The more the country learns about what happened in Benghazi, Libya, on Sept. 11, the less credible the White House version of events becomes.
The House Oversight Committee will hold a hearing Wednesday on the terror attack that took the life of U.S. Ambassador to Libya J. Christopher Stevens and three other Americans. The committee is expected to focus on the Obama administration's blindness to the clear and present terrorist threat in Benghazi. Internal communications confirm the administration had been forewarned of the increasing vulnerability of U.S. and Western interests, but the State Department apparently chose to deny requests to maintain or increase security.
It was clear for months that Benghazi was growing more hazardous by the day. A series of terror attacks had taken place in the months leading up to the Sept. 11 assault, including a bombing attack in June on the same U.S. Consulate when the ambassador was visiting the country. Newspaper reports and other open sources carried specific threats from al Qaeda-linked terrorist groups and others, as well as reports of failed and successful attacks. It should come as no surprise that Mr. Stevens was trying to augment his security detail. Not only was Benghazi insecure, Mr. Stevens was a prime terrorist target.
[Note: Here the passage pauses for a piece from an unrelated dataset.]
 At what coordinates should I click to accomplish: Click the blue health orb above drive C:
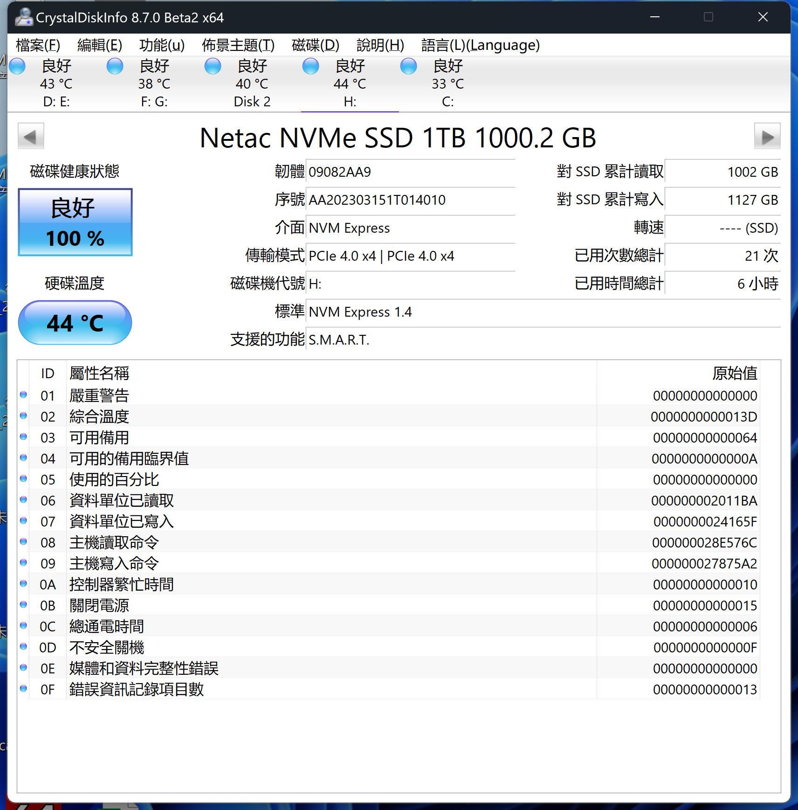(408, 67)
The committee will also inquire into the shifting and conflicting administration accounts of what happened. The notion that the consulate assault was a spontaneous reaction to a low-budget YouTube video lacked credibility from the start. Reports from the scene showed the attackers were too well armed, too systematic and too well informed to be part of some random street mob. The committee may bring up Sufyan Ben Qumu, an al Qaeda terrorist and former Guantanamo inmate who allegedly played a central role in the events. The attackers were sophisticated terrorists, who had a plan in place and executed a swift, stunning and ultimately fatal operation.
The White House wanted to shift blame from Islamic extremists to the video to provide President Obama with a platform he could use to lecture Americans on tolerance -- anything to avoid the perception that the war on terrorism is not going as well as advertised. U.S. Ambassador to the United Nations Susan Rice stuck to this line well beyond its expiration date. Days before Mrs. Rice's public statements, Under Secretary of State for Management Patrick F. Kennedy had already admitted that the assault was an act of terrorism. Mrs. Rice maintains that the "mob attack" theory was the best information available at the time she spoke, citing internal intelligence reports. However, White House attempts to lay the blame for the YouTube story on the intelligence community have met with some pushback from the spy agencies. More probably the analysts knew all along that there was a threat in Benghazi but their warnings were ignored because they did not fit the rosy White House narrative. Election-year politics trumped the facts on the ground. The consequences were deadly.